La provincia de Buenos Aires, donde vive un tercio de la población total de Argentina, registró el año pasado el asesinato de 98 mujeres en manos de sus parejas, equivalente al 42% de los 235 casos contabilizados en todo el país por el Registro Nacional de Femicidios de la Corte Suprema. En 2015, las comisarías de Buenos Aires recibieron 197.035 denuncias de violencia familiar, a un promedio de 535 cada día. Para revertir las cifras de muertes y atender, al mismo tiempo, las demandas de ayuda, el Gobierno provincial ha lanzado un ambicioso Plan de Género que contempla la asistencia de las mujeres en riesgo. El plan incluye la construcción de refugios donde las mujeres puedan escapar del agresor, incluso junto con sus hijos, una línea de atención telefónica y un sistema de pulseras electrónicas que alertará a las autoridades cuando un hombre ha violado la prohibición de cercanía.

La primera decisión importante fue pasar el tema de la violencia de género al área de Derechos Humanos. Algunos países tienden a ver esto como un tema de desarrollo y no como una violación de derechos, en este caso de las mujeres”, explica el secretario de Derechos Humanos de Buenos Aires, Santiago Cantón. La estrella del programa serán los refugios, considerados “una salida inmediata que tiene la mujer” ante una situación de riesgo. “Muchas veces las mujeres no tienen adonde ir, porque dependen económicamente de sus maridos”, dice la subsecretaria de Políticas de Género y Diversidad Sexual, Daniela Reich. Hoy existen en la provincia sólo dos refugios que no funcionan “porque están destruidos” y otros 30 municipales, que lo hacen en forma no coordinada. La meta es llegar a 50 centros que operen con un protocolo común.

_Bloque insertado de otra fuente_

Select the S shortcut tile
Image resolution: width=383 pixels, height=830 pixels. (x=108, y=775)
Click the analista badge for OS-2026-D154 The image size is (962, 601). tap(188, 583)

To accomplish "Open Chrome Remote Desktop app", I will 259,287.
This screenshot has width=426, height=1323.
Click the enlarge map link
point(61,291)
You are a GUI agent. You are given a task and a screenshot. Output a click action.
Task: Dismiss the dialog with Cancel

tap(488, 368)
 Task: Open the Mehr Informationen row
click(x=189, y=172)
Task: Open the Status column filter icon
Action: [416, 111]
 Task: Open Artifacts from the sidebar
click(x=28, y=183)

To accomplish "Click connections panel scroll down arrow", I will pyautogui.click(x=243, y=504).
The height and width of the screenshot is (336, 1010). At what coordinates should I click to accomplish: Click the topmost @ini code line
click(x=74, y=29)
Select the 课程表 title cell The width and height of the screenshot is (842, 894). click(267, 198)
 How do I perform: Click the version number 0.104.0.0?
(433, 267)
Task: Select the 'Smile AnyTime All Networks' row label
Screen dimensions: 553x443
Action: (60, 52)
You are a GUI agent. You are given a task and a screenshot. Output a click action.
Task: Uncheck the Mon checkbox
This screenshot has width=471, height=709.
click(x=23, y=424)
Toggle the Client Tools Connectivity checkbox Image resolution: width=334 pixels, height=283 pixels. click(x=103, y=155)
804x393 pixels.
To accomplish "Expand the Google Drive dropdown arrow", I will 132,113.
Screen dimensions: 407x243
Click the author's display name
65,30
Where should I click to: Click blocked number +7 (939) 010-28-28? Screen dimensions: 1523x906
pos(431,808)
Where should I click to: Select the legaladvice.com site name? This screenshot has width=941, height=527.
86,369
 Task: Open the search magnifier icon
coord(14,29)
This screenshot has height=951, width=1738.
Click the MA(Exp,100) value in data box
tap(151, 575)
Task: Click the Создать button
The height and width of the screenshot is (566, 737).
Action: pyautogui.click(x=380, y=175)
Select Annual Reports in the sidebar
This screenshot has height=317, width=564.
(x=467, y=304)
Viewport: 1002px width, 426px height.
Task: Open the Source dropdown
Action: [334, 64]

Otra novedad serán las pulseras electrónicas, un sistema que ya funciona en otros países de la región, como Uruguay, con muy buenos resultados. El sistema supera el tradicional botón de pánico que operaba la mujer en riesgo, muchas veces demasiado tarde. En este caso, “un juez ordena colocar la pulsera a un hombre con restricción de acercamiento. La mujer lleva otro dispositivo que alerta a la policía cuando el hombre ha violado la distancia” de resguardo, explica Reich.

Se trata, además, de cambiar toda una forma de abordaje. Por eso se ha reactivado una línea de teléfono de asistencia que existía pero resultaba ineficaz por falta de operadores. “El año pasado se realizaron 20.000 llamadas, de las cuales 6.000 no pudieron ser atendidas porque no había personal suficiente”, revela Cantón. En cuanto a la policía, habrá un plan de formación para enfrentar los casos de riesgo. Las mujeres muchas llegan a la comisaría, el primer lugar al que suelen recurrir cuando son golpeadas, y la policía no tiene claro cómo responder a su demanda.

“Hay que entender además que Buenos Aires es enorme. Son 135 municipios que van desde el conurbano de la capital hasta zonas de campo poco pobladas. En cada región la violencia familiar se vive de una manera diferente”, dice Reich. El desafío es adaptar los criterios a la realidad local, y para ello se pondrá especial atención en la ayuda que pueda dar cada municipalidad.

Las muertes por violencia de género no son nuevas en Argentina, pero que no sean consideradas un “crimen pasional” es algo relativamente nuevo. Las marchas organizadas por el colectivo #NiUnaMenos, la última el 3 de junio pasado, ha visibilizado el problema incluso a fuera del país, con réplicas en Uruguay, Chile y Perú.